Kaisar Nero punya cara lain untuk berhemat selama pesta makan malam. “Solusi Nero hanyalah memaksa teman-temannya untuk membayar,” ungkap Bedoyere.

Salah satu dari mereka mengeluarkan dana sebesar 4 juta sesterce (sekitar Rp32 miliar) untuk sebuah acara. Yang lain bahkan membayar lebih untuk menghadiri rosaria. Hal ini mungkin berarti makan malam yang diadakan di taman mawar atau menyajikan minuman yang diberi rasa kelopak mawar.

Kebiadaban Caligula termasuk mengundang orang tua pria yang baru saja dieksekusi untuk makan malam. Meski Caligula terkenal akan kekejamannya, banyak orang yang ingin menghadiri pestanya demi menaiki tangga kelas sosial. Seorang bangsawan menyuap staf Caligula sebesar 200.000 sesterce (sekitar Rp1,6 miliar) untuk bisa hadir.

Paman Caligula, Claudius, juga menyukai pesta makan dan minum kapan pun ada kesempatan. Ia sering mengadakan pesta makan malam.

Claudius memilih tempat yang bisa menampung hingga 600 tamu sekaligus. Hal ini menjadi bumerang pada suatu kesempatan ketika ia memilih tempat di tepi Danau Fucine yang rawan banjir.

Ia sempat memerintahkan pembangunan saluran drainase. Namun sayang, saluran keluar tersebut dibuka saat jamuan makan malam dan membanjirinya dengan air.

Istana emas Nero yang terkenal di Roma menampilkan ruang makan dengan langit-langit gading. Langit-langitnya dapat diputar dan menghujani bunga. Juga dilengkapi dengan pipa untuk memercikkan parfum kepada para tamu.

Ruang perjamuan utama berbentuk lingkaran dan terus berputar siang dan malam. Hebatnya, beberapa bangunan ini masih bertahan termasuk beberapa ruang makan dan bahkan mungkin ruang putar.

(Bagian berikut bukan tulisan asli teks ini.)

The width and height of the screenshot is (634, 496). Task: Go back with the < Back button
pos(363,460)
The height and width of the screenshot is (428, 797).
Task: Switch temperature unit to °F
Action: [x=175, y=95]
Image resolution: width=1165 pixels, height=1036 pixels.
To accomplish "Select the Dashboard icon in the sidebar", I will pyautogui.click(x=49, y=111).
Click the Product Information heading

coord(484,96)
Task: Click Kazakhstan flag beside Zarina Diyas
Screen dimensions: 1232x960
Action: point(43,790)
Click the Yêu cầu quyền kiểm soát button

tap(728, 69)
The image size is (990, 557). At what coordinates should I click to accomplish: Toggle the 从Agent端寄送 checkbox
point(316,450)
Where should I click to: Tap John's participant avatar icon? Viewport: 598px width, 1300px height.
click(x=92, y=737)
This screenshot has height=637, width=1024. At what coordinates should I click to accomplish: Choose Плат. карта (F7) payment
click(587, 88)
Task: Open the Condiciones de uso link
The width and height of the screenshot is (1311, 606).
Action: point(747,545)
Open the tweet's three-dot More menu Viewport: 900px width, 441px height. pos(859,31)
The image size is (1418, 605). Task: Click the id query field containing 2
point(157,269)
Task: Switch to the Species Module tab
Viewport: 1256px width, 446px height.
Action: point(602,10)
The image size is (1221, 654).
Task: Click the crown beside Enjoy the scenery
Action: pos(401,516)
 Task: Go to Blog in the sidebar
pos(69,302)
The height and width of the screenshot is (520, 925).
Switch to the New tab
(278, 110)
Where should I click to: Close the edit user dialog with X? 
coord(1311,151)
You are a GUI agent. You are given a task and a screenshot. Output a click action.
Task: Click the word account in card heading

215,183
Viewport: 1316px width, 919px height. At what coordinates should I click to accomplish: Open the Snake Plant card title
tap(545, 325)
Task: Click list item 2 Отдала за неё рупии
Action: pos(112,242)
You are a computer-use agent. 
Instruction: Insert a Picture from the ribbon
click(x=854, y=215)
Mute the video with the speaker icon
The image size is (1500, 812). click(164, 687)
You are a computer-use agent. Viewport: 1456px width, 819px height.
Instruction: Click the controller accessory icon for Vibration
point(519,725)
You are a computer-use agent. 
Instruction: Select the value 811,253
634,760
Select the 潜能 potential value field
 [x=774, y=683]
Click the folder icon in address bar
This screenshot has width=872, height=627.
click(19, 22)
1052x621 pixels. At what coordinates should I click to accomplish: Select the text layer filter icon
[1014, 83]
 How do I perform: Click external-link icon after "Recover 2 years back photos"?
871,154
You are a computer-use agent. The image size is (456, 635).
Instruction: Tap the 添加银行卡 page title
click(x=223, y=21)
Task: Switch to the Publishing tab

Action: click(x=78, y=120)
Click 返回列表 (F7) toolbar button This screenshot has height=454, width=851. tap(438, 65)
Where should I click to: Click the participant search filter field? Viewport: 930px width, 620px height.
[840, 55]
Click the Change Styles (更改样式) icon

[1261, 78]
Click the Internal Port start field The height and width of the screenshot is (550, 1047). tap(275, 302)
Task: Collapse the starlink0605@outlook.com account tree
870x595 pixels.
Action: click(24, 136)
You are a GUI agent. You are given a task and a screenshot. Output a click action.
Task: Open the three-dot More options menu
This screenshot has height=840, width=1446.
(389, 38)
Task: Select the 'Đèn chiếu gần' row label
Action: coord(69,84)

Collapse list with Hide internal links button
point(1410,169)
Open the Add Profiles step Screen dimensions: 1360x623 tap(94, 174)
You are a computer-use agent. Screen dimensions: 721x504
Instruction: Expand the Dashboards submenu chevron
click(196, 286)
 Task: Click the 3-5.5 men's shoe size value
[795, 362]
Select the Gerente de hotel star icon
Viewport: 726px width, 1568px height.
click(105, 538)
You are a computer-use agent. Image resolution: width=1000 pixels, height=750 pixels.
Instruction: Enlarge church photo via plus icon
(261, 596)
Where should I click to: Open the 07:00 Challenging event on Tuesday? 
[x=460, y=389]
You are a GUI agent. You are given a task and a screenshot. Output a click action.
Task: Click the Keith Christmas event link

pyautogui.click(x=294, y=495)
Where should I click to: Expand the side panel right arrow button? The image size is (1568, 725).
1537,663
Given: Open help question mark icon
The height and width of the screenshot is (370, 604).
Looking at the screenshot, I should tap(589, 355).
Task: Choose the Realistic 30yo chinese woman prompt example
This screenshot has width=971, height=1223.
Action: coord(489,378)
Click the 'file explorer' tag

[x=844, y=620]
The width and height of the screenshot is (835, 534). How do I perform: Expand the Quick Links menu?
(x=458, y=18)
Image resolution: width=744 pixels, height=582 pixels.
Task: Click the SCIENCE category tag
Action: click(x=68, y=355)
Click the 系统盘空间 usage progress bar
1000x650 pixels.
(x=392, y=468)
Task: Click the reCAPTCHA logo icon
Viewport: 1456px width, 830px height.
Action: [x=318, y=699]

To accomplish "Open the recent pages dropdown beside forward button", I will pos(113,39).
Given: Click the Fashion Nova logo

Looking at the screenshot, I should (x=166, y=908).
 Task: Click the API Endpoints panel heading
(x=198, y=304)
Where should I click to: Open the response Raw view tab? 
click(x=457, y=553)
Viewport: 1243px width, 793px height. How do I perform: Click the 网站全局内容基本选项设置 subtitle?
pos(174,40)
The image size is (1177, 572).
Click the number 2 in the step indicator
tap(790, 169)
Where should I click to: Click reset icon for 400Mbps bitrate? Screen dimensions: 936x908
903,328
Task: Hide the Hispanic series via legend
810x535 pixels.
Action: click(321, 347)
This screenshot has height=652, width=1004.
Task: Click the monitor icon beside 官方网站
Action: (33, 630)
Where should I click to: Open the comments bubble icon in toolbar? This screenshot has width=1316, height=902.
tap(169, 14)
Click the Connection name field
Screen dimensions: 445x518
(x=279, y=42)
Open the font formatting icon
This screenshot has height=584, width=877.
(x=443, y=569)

Kaisar Galba dikatakan sangat rakus sehingga dia meninggalkan tumpukan makanan yang tidak dimakan. Makanan sisa itu dibagikan kepada para pelayannya. Galba dikenal sebagai kaisar yang kejam, tamak, dan sadis.

Dalam sejarah Kekaisaran Romawi, Vitellius dijadikan simbol keserakahan. Kata sejarawan Suetonius, kejahatannya yang paling menonjol adalah kemewahan dan kekejamannya.

Sang sejarawan kemudian memerinci kebiasaan makan kaisar yang berlebihan sebagai bagian dari gambaran umum seorang penguasa yang merosot. Suetonius juga melaporkan bahwa Vitellius mengambil sisa-sisa makanan kurban di altar.

Selain mampir ke toko masak pinggir jalan, Vitellius konon mengadakan empat pesta sehari. “Pesta itu dimulai dengan sarapan dan diakhiri dengan minum-minum di malam hari,” Bedoyere menambahkan lagi.

Untuk menghemat, Vitellius memastikan bahwa ia diundang ke rumah orang lain, masing-masing harus mengeluarkan minimal 400.000 sesterce (Rp1,6 miliar) setiap kali makan. Yang paling mewah adalah makan malam yang diadakan oleh saudaranya. Pesta itu diadakan untuk merayakan kedatangan Vitellius di Roma yang diperkirakan menyajikan 2.000 ikan dan 7.000 burung.

Elagabalus yang terkenal sesat juga menjadi subjek cerita tentang kerakusan yang legendaris di Kekaisaran Romawi. Catatan tentang pestanya seakan menegaskan gambaran historisnya tentang seorang kaisar yang ceroboh dan memanjakan diri sendiri. Salah satu ceritanya adalah dia memesan 10.000 tikus, 1.000 musang, atau 1.000 tikus.

Elagabalus memiliki selera humor yang aneh. Ia memerintahkan agar gantungan bajunya disajikan dengan makan malam yang terbuat dari kaca.

Ia kadang menyajikan gambar makanan. Makanan sebanyak yang dia dan teman-temannya makan juga akan dibuang ke luar jendela istana.

Pesta-pesta di Kekaisaran Romawi yang didokumentasikan oleh para sejarawan kuno itu menunjukkan kemerosotan dan pemborosan. Apakah memang benar demikian?